The Rugrats film series is a series of animated comedy adventure films based on the popular Nickelodeon animated series, Rugrats, created by Arlene Klasky, Gábor Csupó, and Paul Germain. The three films were released in 1998, 2000, and 2003. The first and third films received mixed reviews, while the second received generally positive reviews. The series also experienced declining commercial success with each film.

Films

The Rugrats Movie (1998)

The story escalates when Tommy Pickles, is put into difficult situation with the birth of his new brother, Dil, who will not stop crying and is taking all of their parents' attention.
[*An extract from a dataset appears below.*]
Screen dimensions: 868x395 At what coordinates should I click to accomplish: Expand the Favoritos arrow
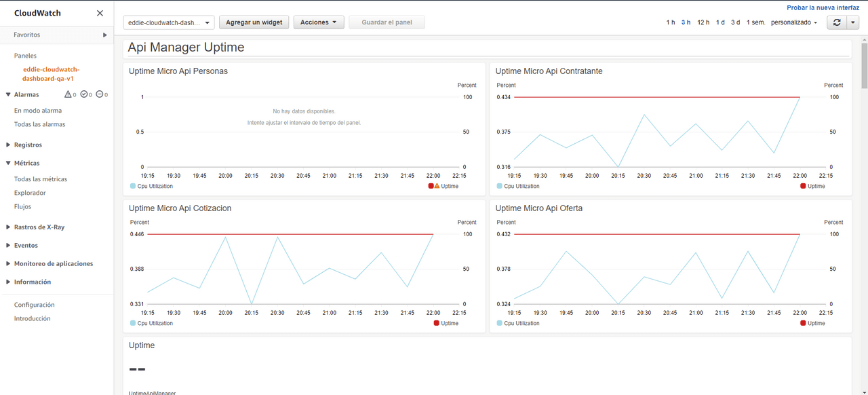click(x=104, y=35)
Lil and Phil, suggest that Dil should be returned to the hospital, though Tommy and Chuckie object. They eventually get into the Reptar Wagon take a high-speed ride straight into the deep woods where they get lost. Being pursued by a wolf, the babies must find their way home. Meanwhile, Angelica Pickles sets out to find the babies after they accidentally take her Cynthia doll with them. This film guest stars David Spade as Ranger Frank, Whoopi Goldberg as Ranger Margret, and Tim Curry as Rex Pester.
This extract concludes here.